Este camino les condujo hasta una pequeña plataforma de roca que quedaba precisamente encima de la laguna, y desde allí se divisaba una vista maravillosa de las aguas hirvientes. El barquero cogió un pedazo de madera y lo arrojó a la laguna. Las aguas lo elevaron y luego lo absorbieron. Cuando volvieron a subir una vez más, el pedazo de madera no se vio por parte alguna.
—Se lo ha tragado —explicó el barquero—. Nunca volverá a verse. ¡Tenga cuidado de no caerse!
La señorita Pimienta empezó a desear verse de nuevo en el bote, pero el buen hombre todavía no había terminado sus explicaciones.
—Ahora fíjense bien —les dijo—. La próxima vez que el agua hierva y luego vuelva a bajar, miren al otro lado y verán la roca Tantán.
Observaron cómo las aguas subían y bajaban… hundiéndose… hundiéndose… hundiéndose… dejando ver las rocas de enfrente. ¡Y efectivamente, una de ellas tenía la forma rectangular y alargada, y las mismas ondulaciones que una tabla de lavar!

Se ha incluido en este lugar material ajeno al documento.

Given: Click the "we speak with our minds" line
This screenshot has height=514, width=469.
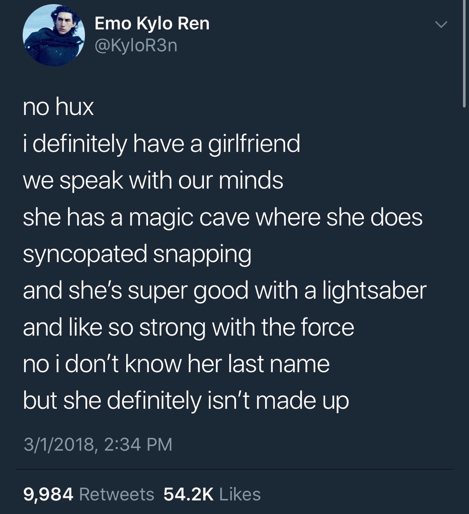Looking at the screenshot, I should [153, 180].
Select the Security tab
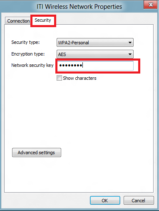Screen dimensions: 159x211 coord(43,20)
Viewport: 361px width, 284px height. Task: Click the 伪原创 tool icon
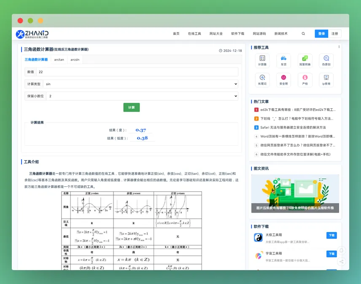(326, 60)
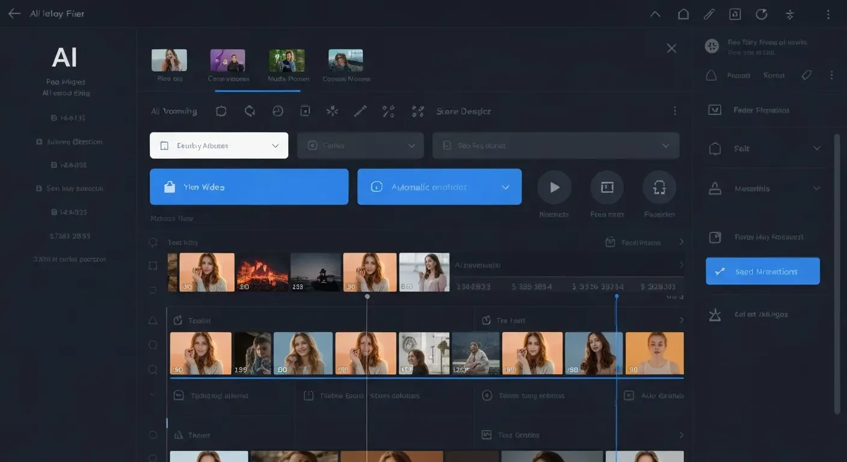Viewport: 847px width, 462px height.
Task: Enable the Saed Mrewitions option in right panel
Action: pos(762,271)
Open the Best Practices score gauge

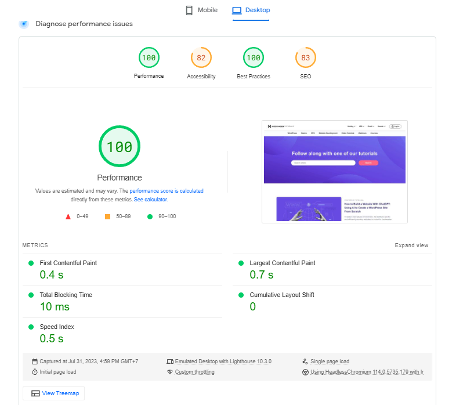point(253,57)
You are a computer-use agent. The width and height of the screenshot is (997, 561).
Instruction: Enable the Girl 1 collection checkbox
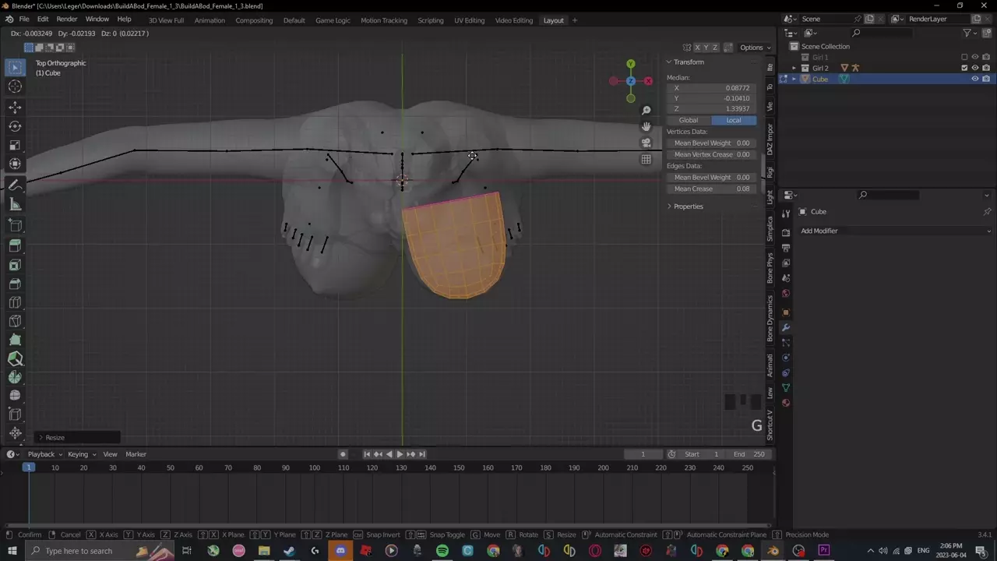pyautogui.click(x=964, y=57)
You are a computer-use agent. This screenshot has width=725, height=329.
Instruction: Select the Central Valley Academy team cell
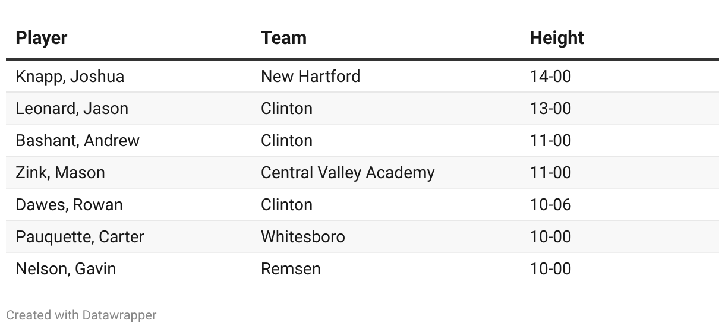tap(348, 173)
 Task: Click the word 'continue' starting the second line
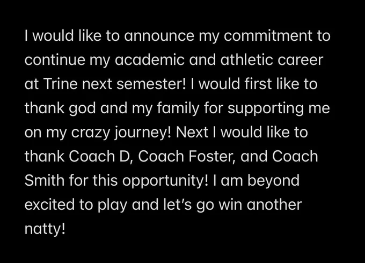click(x=55, y=60)
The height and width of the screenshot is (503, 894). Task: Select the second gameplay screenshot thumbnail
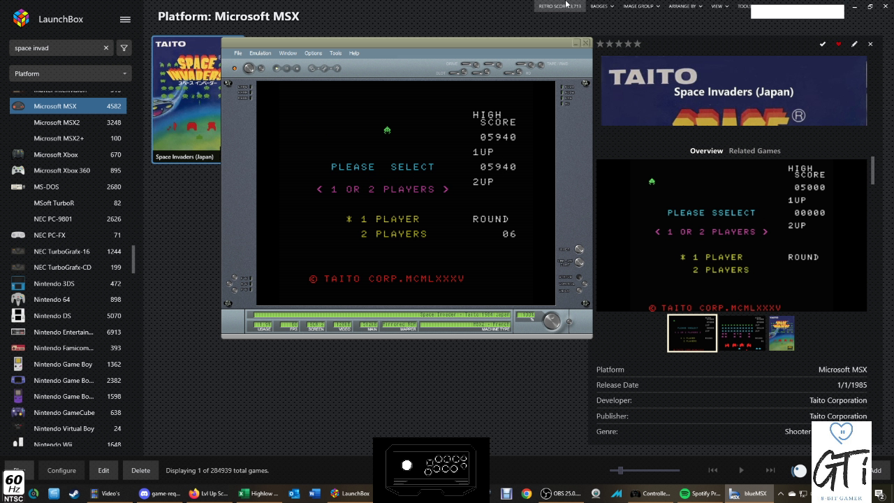(742, 333)

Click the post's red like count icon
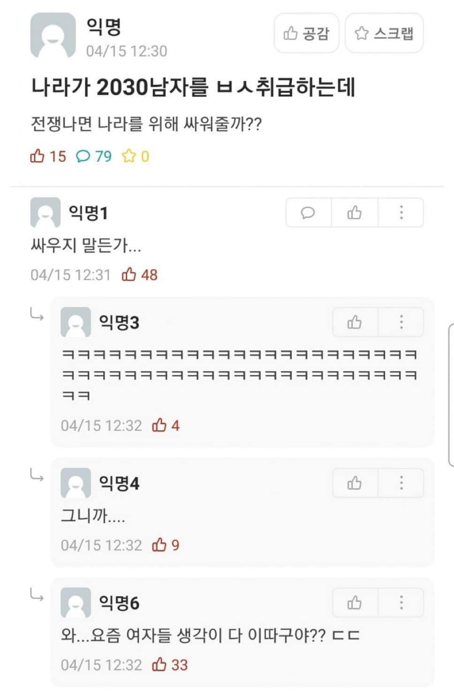[37, 156]
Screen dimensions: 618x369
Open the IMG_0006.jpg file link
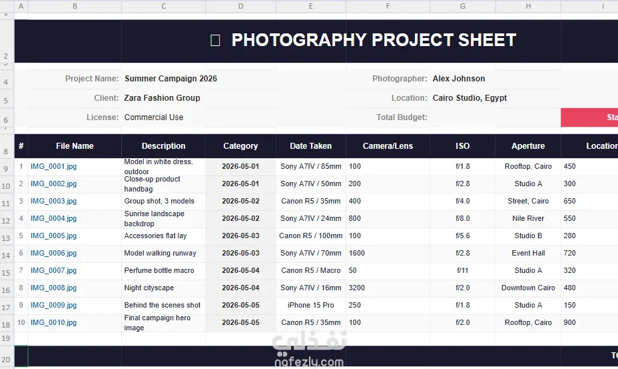(53, 254)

—Es el lavadero de Neptuno —dijo el barquero—. Imagino que solía enviar aquí a las sirenas para que lavasen sus mejores ropas…
—¡Las hubiera tragado el remolino! —dijo Diana estremeciéndose.
—Oh, les gustaría; para ellas sería un juego —replicó el barquero divertido—. ¡Sabe usted lo que dice la gente, señorita? Pues que en tiempo de los contrabandistas, éste era un lugar espléndido para deshacerse de los enemigos.
—¡Qué horror! —exclamó Diana—. ¡Esta noche lo soñaré! ¿Hay algo más que ver?
—Oh, sí… ¡el Agujero-Soplador! —dijo el buen hombre—. Se lo enseñaré. Venga conmigo… van a ver algo verdaderamente curioso.